(Collection entries)
┏━━

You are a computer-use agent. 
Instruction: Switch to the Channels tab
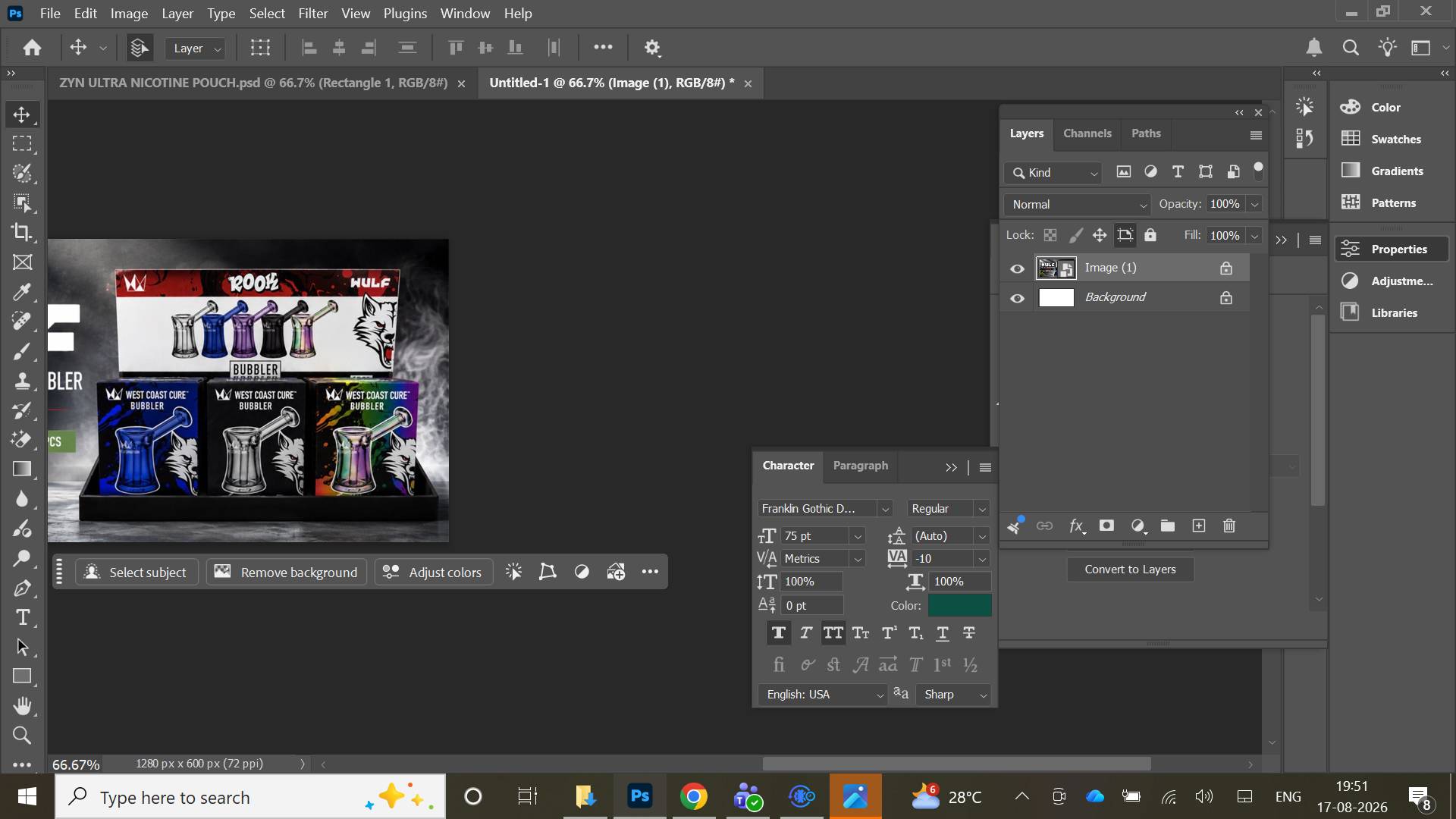[x=1087, y=133]
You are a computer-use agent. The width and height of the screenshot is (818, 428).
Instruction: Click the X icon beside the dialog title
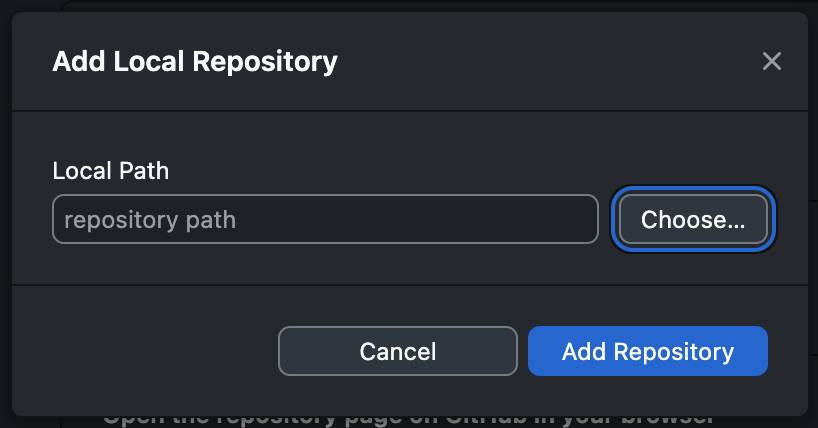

┗━━

▶ **The problem**: Locate each line in the items that contains the string "Instruction", and copy those lines.

▶ **Answer to the exercise**:
Instruction: Switch to the Channels tab
Instruction: Click the X icon beside the dialog title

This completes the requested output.